Я выбираюсь из-под полога. Дует леденящий ветерок. В тайге, прихваченной ночною сыростью, копятся холодные синие тени. Над мутной сталью реки тают лёгкие клубы серебристого пара. А вдали над грядами тёмных хребтов широко и ясно разливается по небу голубоватый рассвет.

«Утро… утро… утро…» — твердит какая-то пичуга.

Долго стою я неподвижно, опьянённый великолепием первого утра вернувшейся жизни. Окружающий мир кажется мне обновлённым, более доступным и понятным, чем когда-либо, и я смело вхожу в него с твёрдой жаждой продолжения. И вдруг слабый крик чайки вырывает меня из раздумья. Белым лоскутом кружится птица над бурунами. И всё кричит, кричит… Неужели это та добрая чайка, что звала нас с собою с камня? Но почему и теперь её крик полон печали?

Нет, память не обманула меня, мы действительно среди своих, и завтрашний день уже не вызывает тревоги.

Я бесшумно возвращаюсь под полог и, раскрепощённый от всех бед, надолго засыпаю.

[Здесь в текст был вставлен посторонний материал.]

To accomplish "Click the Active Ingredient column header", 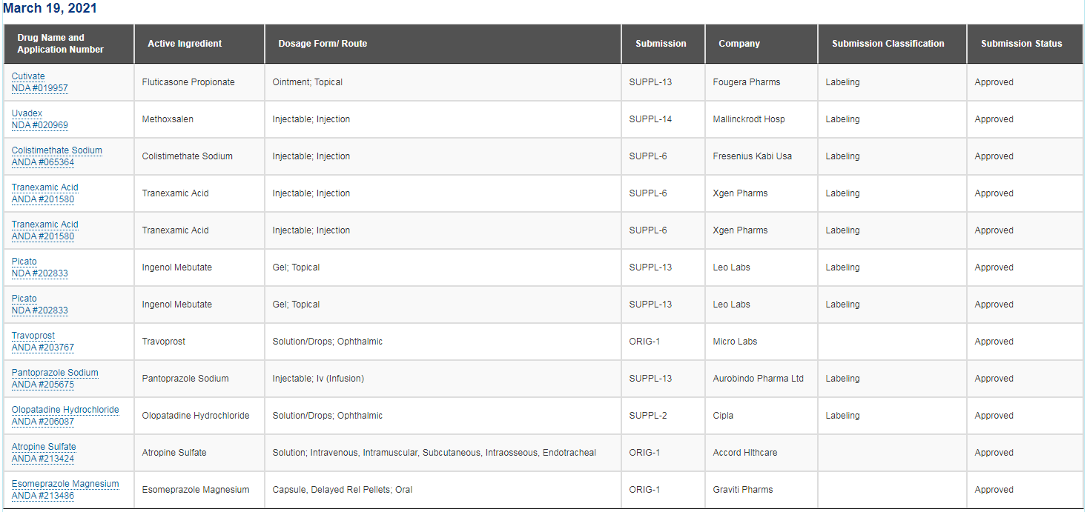I will [185, 44].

Странно устроен человек: после такой встряски нам оказалось достаточно суток покоя, чтобы прийти в себя. И вот уже всё пережитое постепенно уходит в прошлое, одно забывается, другое иначе расценивается, и только узлы главных событий остаются навсегда в памяти.

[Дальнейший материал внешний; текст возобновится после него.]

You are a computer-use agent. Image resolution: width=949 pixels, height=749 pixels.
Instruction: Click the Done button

Нас окружают заботой. Ни слова об экспедиционных делах. Но жизнь сама незаметно подводит тебя к ним. Вначале я осваиваюсь с лагерем, таскаю воду, хожу в лес за дровами и никак не могу избавиться от ощущения какой-то новизны в окружающей обстановке…

Затем начинают всплывать на поверхность и дела полевых подразделений, тревожившие меня в начале путешествия по Мае. И хотя я ещё часто обращаюсь к прошлому, я чувствую, что настоящее овладевает мною — всё постепенно возвращается на своё место.